-- START --

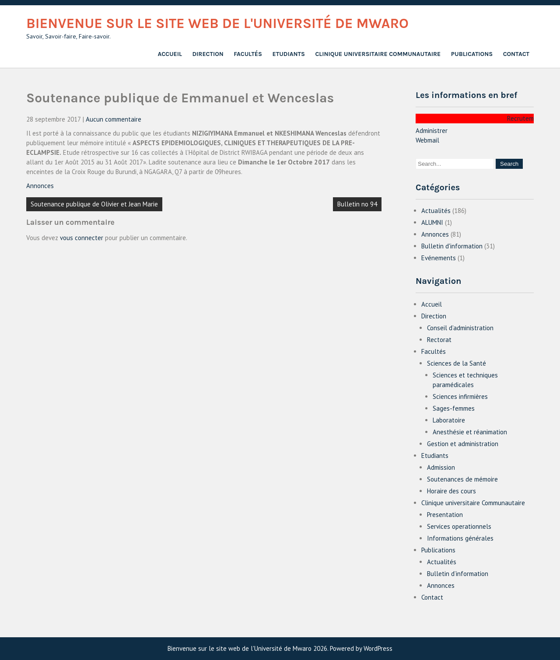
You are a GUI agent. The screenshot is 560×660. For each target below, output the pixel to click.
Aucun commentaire (113, 119)
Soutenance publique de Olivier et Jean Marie (94, 204)
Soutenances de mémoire (462, 479)
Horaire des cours (451, 491)
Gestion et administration (462, 444)
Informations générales (460, 538)
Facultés (248, 54)
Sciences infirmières (460, 396)
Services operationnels (459, 526)
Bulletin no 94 (357, 204)
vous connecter (81, 238)
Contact (516, 54)
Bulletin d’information (457, 573)
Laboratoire (449, 420)
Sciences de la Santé (456, 363)
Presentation (445, 514)
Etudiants (289, 54)
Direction (208, 54)
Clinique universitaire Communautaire (378, 54)
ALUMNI (432, 222)
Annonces (40, 186)
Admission (441, 467)
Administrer (432, 130)
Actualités (436, 210)
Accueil (170, 54)
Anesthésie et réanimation (470, 432)
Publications (472, 54)
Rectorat (439, 339)
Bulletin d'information (452, 246)
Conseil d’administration (460, 328)
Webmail (427, 140)
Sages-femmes (454, 408)
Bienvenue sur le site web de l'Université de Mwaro (217, 23)
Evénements (438, 258)
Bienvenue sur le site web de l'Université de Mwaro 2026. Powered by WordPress (280, 648)
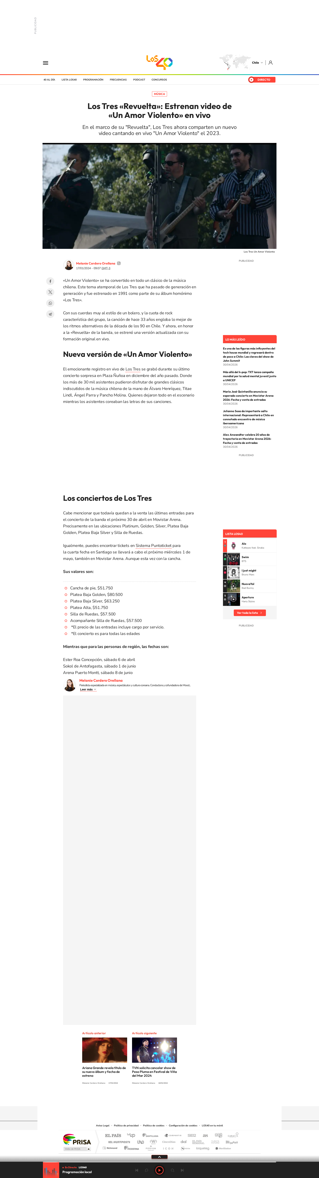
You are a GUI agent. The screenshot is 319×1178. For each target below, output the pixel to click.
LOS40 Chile (159, 62)
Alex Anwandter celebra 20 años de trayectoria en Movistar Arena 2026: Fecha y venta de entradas (247, 439)
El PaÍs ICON (168, 1147)
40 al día (49, 79)
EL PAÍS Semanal (198, 1140)
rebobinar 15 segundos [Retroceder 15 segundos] (146, 1170)
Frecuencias (118, 79)
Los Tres (133, 369)
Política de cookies (153, 1125)
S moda (185, 1147)
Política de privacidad (126, 1125)
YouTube (151, 1098)
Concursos (159, 79)
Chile (255, 62)
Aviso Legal (102, 1125)
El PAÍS (113, 1135)
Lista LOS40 (69, 79)
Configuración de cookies (183, 1125)
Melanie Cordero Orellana (95, 263)
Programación (93, 79)
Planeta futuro (214, 1140)
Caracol (232, 1135)
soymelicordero (119, 263)
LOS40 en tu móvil (212, 1125)
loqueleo (203, 1147)
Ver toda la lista (247, 613)
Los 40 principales (132, 1135)
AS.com (203, 1135)
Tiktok (135, 1098)
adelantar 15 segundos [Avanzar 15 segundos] (172, 1170)
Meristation (222, 1147)
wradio (152, 1140)
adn (217, 1135)
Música (159, 94)
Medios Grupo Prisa (76, 1148)
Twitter (50, 292)
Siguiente (182, 1170)
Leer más (86, 689)
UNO (141, 1140)
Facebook (50, 281)
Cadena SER (191, 1135)
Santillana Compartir (173, 1135)
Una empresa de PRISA (77, 1139)
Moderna (130, 1147)
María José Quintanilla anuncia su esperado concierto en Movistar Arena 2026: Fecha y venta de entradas (248, 396)
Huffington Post (118, 1140)
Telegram (50, 314)
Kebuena (228, 1140)
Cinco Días (168, 1140)
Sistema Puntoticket (154, 545)
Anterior (136, 1170)
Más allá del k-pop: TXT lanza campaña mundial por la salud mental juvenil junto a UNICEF (249, 376)
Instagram (143, 1098)
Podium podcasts (150, 1147)
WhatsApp (50, 303)
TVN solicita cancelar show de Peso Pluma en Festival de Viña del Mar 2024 (154, 1072)
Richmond (110, 1147)
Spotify (176, 1098)
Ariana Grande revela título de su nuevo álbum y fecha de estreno (104, 1072)
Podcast (139, 79)
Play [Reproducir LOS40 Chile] (159, 1170)
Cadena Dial (184, 1140)
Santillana (151, 1135)
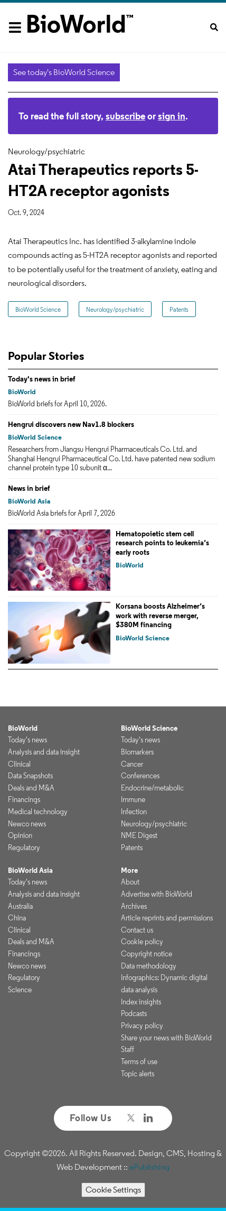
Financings (24, 799)
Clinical (19, 764)
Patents (179, 309)
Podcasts (134, 1013)
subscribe (125, 116)
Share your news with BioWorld (166, 1037)
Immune (133, 799)
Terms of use (139, 1061)
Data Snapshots (30, 775)
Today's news (27, 739)
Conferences (140, 775)
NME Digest (139, 835)
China (17, 918)
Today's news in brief (42, 379)
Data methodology (148, 966)
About (130, 882)
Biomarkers (137, 752)
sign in (171, 116)
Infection (134, 811)
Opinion (20, 835)
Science (20, 989)
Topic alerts (137, 1073)
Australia (20, 906)
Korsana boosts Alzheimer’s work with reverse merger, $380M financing (160, 615)
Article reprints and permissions (167, 918)
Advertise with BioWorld (156, 894)
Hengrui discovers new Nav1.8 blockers (71, 424)
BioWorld (22, 391)
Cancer (132, 764)
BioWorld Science (38, 309)
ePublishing (149, 1167)
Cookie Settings (113, 1190)
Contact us (137, 930)
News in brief (29, 488)
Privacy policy (142, 1025)
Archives (134, 906)
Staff (127, 1049)
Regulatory (24, 847)
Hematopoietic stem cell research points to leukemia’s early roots (162, 543)
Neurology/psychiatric (115, 309)
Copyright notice (146, 953)
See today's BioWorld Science (64, 72)
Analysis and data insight (44, 752)
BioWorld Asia (29, 501)
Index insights (141, 1002)
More (129, 870)
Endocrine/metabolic (152, 788)
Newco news (27, 823)
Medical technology (38, 811)
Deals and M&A (31, 788)
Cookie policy (142, 941)
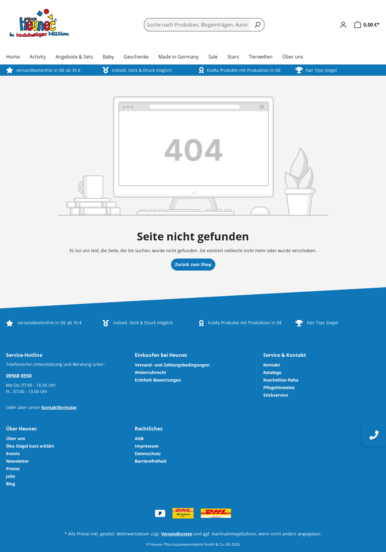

-- END --

#### Stated problem:
Please reproduce all the data above with "Sciences infirmières" swapped for "Soins infirmiers", leaving every other line unchanged. Omit the pictures.

#### Correct response:
You are a GUI agent. The screenshot is 560×660. For each target below, output the pixel to click.
Aucun commentaire (113, 119)
Soutenance publique de Olivier et Jean Marie (94, 204)
Soutenances de mémoire (462, 479)
Horaire des cours (451, 491)
Gestion et administration (462, 444)
Informations générales (460, 538)
Facultés (248, 54)
Soins infirmiers (460, 396)
Services operationnels (459, 526)
Bulletin no 94 (357, 204)
vous connecter (81, 238)
Contact (516, 54)
Bulletin d’information (457, 573)
Laboratoire (449, 420)
Sciences de la Santé (456, 363)
Presentation (445, 514)
Etudiants (289, 54)
Direction (208, 54)
Clinique universitaire Communautaire (378, 54)
ALUMNI (432, 222)
Annonces (40, 186)
Admission (441, 467)
Administrer (432, 130)
Actualités (436, 210)
Accueil (170, 54)
Anesthésie et réanimation (470, 432)
Publications (472, 54)
Rectorat (439, 339)
Bulletin d'information (452, 246)
Conseil d’administration (460, 328)
Webmail (427, 140)
Sages-femmes (454, 408)
Bienvenue sur le site web de l'Université de Mwaro (217, 23)
Evénements (438, 258)
Bienvenue sur le site web de l'Université de Mwaro 2026. Powered by WordPress (280, 648)
You are a GUI agent. The screenshot is 319×1178. For each target below, output the pixel to click.
LOS40 Chile (159, 62)
Alex Anwandter celebra 20 años de trayectoria en Movistar Arena 2026: Fecha y venta de entradas (247, 439)
El PaÍs ICON (168, 1147)
40 al día (49, 79)
EL PAÍS Semanal (198, 1140)
rebobinar 15 segundos [Retroceder 15 segundos] (146, 1170)
Frecuencias (118, 79)
Los Tres (133, 369)
Política de cookies (153, 1125)
S moda (185, 1147)
Política de privacidad (126, 1125)
YouTube (151, 1098)
Concursos (159, 79)
Chile (255, 62)
Aviso Legal (102, 1125)
El PAÍS (113, 1135)
Lista LOS40 (69, 79)
Configuración de cookies (183, 1125)
Melanie Cordero Orellana (95, 263)
Programación (93, 79)
Planeta futuro (214, 1140)
Caracol (232, 1135)
soymelicordero (119, 263)
LOS40 en tu móvil (212, 1125)
loqueleo (203, 1147)
Ver toda la lista (247, 613)
Los 40 principales (132, 1135)
AS.com (203, 1135)
Tiktok (135, 1098)
adelantar 15 segundos [Avanzar 15 segundos] (172, 1170)
Meristation (222, 1147)
wradio (152, 1140)
adn (217, 1135)
Música (159, 94)
Medios Grupo Prisa (76, 1148)
Twitter (50, 292)
Siguiente (182, 1170)
Leer más (86, 689)
UNO (141, 1140)
Facebook (50, 281)
Cadena SER (191, 1135)
Santillana Compartir (173, 1135)
Una empresa de PRISA (77, 1139)
Moderna (130, 1147)
María José Quintanilla anuncia su esperado concierto en Movistar Arena 2026: Fecha y venta de entradas (248, 396)
Huffington Post (118, 1140)
Telegram (50, 314)
Kebuena (228, 1140)
Cinco Días (168, 1140)
Sistema Puntoticket (154, 545)
Anterior (136, 1170)
Más allá del k-pop: TXT lanza campaña mundial por la salud mental juvenil junto a UNICEF (249, 376)
Instagram (143, 1098)
Podium podcasts (150, 1147)
WhatsApp (50, 303)
TVN solicita cancelar show de Peso Pluma en Festival de Viña del Mar 2024 (154, 1072)
Richmond (110, 1147)
Spotify (176, 1098)
Ariana Grande revela título de su nuevo álbum y fecha de estreno (104, 1072)
Podcast (139, 79)
Play [Reproducir LOS40 Chile] (159, 1170)
Cadena Dial (184, 1140)
Santillana (151, 1135)
Financings (24, 799)
Clinical (19, 764)
Patents (179, 309)
Podcasts (134, 1013)
subscribe (125, 116)
Share your news with BioWorld (166, 1037)
Immune (133, 799)
Terms of use (139, 1061)
Data Snapshots (30, 775)
Today's news (27, 739)
Conferences (140, 775)
NME Digest (139, 835)
China (17, 918)
Today's news in brief (42, 379)
Data methodology (148, 966)
About (130, 882)
Biomarkers (137, 752)
sign in (171, 116)
Infection (134, 811)
Opinion (20, 835)
Science (20, 989)
Topic alerts (137, 1073)
Australia (20, 906)
Korsana boosts Alzheimer’s work with reverse merger, $380M financing (160, 615)
Article reprints and permissions (167, 918)
Advertise with BioWorld (156, 894)
Hengrui discovers new Nav1.8 blockers (71, 424)
BioWorld (22, 391)
Cancer (132, 764)
BioWorld Science (38, 309)
ePublishing (149, 1167)
Cookie Settings (113, 1190)
Contact us (137, 930)
News in brief (29, 488)
Privacy policy (142, 1025)
Archives (134, 906)
Staff (127, 1049)
Regulatory (24, 847)
Hematopoietic stem cell research points to leukemia’s early roots (162, 543)
Neurology/psychiatric (115, 309)
Copyright notice (146, 953)
See today's BioWorld Science (64, 72)
Analysis and data insight (44, 752)
BioWorld Asia (29, 501)
Index insights (141, 1002)
More (129, 870)
Endocrine/metabolic (152, 788)
Newco news (27, 823)
Medical technology (38, 811)
Deals and M&A (31, 788)
Cookie policy (142, 941)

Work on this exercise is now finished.